FESSEL-GFK-UMFRAGE: TSCHECHEN LIEBEN IHR LAND AM MEISTEN
Die Einwohner der Tschechischen Republik erachten ihren eigenen Staat als das attraktivste Land der Erde. 69 Prozent der tschechischen Bürger sind dieser Überzeugung. Danach folgen Frankreich und die Schweiz mit je 40 Prozent in der Beliebheitsskala der Tschechen. Demgegenüber ist die Tschechische Republik am meisten angesehen bei den Slowaken mit 21 Prozent, während sich die Russen nur mit 4 Prozent für die Tschechische Republik als Attraktion aussprachen. Dies geht aus einer am Mittwoch veröffentlichten Umfrage der Agentur Fessel-GfK hervor. Die Umfrage zeigte, dass sich bei den Einwohnern der ehemaligen Ostblockstaaten die westlichen Länder einer immer grö3eren Beliebtheit erfreuen. Als attraktivstes Land werden dabei die Vereinigten Staaten von Amerika angesehen, wobei sich allein drei Viertel der Rumänen für die USA entschieden.

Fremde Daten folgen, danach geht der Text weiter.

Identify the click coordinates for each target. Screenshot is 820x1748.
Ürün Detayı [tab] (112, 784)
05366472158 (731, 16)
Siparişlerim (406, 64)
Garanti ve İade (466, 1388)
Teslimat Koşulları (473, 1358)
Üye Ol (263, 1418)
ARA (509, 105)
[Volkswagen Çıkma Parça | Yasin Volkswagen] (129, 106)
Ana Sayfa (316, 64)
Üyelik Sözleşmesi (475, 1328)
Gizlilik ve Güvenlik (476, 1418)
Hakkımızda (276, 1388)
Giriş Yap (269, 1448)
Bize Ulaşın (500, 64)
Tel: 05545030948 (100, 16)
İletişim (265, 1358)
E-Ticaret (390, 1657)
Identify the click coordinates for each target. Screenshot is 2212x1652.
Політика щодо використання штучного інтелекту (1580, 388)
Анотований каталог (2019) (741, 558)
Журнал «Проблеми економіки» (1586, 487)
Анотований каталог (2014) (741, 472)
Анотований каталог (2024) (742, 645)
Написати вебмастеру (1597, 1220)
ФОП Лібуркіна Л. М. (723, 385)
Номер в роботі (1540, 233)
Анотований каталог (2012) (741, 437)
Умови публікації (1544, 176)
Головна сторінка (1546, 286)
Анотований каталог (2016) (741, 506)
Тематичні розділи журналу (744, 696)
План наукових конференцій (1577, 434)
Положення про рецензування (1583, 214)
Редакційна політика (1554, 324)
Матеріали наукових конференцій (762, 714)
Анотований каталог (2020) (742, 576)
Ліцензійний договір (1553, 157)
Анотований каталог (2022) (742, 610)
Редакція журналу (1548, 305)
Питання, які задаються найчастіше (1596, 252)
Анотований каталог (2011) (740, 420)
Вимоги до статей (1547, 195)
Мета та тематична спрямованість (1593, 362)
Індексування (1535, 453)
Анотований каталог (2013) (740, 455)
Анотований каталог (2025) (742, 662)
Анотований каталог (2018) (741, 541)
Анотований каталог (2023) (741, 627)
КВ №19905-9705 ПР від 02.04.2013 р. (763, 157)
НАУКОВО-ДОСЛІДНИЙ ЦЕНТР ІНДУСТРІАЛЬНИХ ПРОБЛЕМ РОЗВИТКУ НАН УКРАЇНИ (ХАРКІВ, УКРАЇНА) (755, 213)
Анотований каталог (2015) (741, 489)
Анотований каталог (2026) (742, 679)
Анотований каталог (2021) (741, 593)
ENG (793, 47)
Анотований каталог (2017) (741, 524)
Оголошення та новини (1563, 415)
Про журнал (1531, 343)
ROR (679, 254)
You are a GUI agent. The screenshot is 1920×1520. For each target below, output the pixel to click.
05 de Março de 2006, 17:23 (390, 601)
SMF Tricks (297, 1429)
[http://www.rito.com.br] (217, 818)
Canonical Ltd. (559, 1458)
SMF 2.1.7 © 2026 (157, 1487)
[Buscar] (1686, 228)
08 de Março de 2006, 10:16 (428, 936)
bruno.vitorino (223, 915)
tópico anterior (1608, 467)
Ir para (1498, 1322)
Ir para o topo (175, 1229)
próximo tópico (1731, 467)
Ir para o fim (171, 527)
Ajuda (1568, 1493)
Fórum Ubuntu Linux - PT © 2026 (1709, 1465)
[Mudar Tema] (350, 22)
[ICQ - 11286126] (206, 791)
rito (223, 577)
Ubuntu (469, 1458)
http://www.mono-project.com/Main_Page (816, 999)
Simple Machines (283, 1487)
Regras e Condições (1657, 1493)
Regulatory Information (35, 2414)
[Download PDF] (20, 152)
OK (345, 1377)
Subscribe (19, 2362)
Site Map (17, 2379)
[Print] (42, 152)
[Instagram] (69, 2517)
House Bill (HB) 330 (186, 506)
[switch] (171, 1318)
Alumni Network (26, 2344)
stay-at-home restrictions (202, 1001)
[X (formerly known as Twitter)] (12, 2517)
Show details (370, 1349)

Abschliessend noch eine Meldung vom Sport:
In ihrem ersten Spiel beim Baltic-Cup bezwang die tschechische Eishockeyauswahl am Mittwoch in Moskau die Mannschaft aus Finnland mit 3:0. Dank zweier Tore von Vlasak und einem Treffer von Hlavac feierte das Team des Olympiasiegers damit nicht nur einen guten Turniereinstand, sondern auch den ersten Sieg in einem Spiel zur inoffiziellen Eishockey- Europameisterschaft der Saison 1998/99.
Und hier der aktuelle Wetterbericht:
In die Tschechische Republik strömen wärmere Luftmassen von Südwesten her. Am Freitag wird es grö3tenteils heiter, örtlich ist mit Nebel oder einer tiefhängenden Wolkendecke zu rechnen. Die Tageshöchsttemperaturen erreichen Werte zwischen plus 4 und plus 8 Grad Celsius. Die weiteren Aussichten: Am Samstag und am Sonntag beeinflusst eine Kaltfront nebst einem Tiefdruckausläufer das Wetter in der Tschechischen Republik. Es wird bewölkt, vorübergehend auch bedeckt sein und örtlich zu Schauern kommen, die in höheren und später auch mittleren Höhenlagen in Schnee übergehen. Die Nachttemperaturen sinken auf Werte zwischen plus 4 und 0 Grad, die Tageshöchsttemperaturen bewegen sich am Samstag zwischen plus 3 und plus 7 Grad und am Sonntag zwischen plus 1 und plus 5 Grad Celsius.
Das waren die Meldungen. Durch unser weiteres Programm begleitet Sie nun meine Kollegin Marketa Maurova.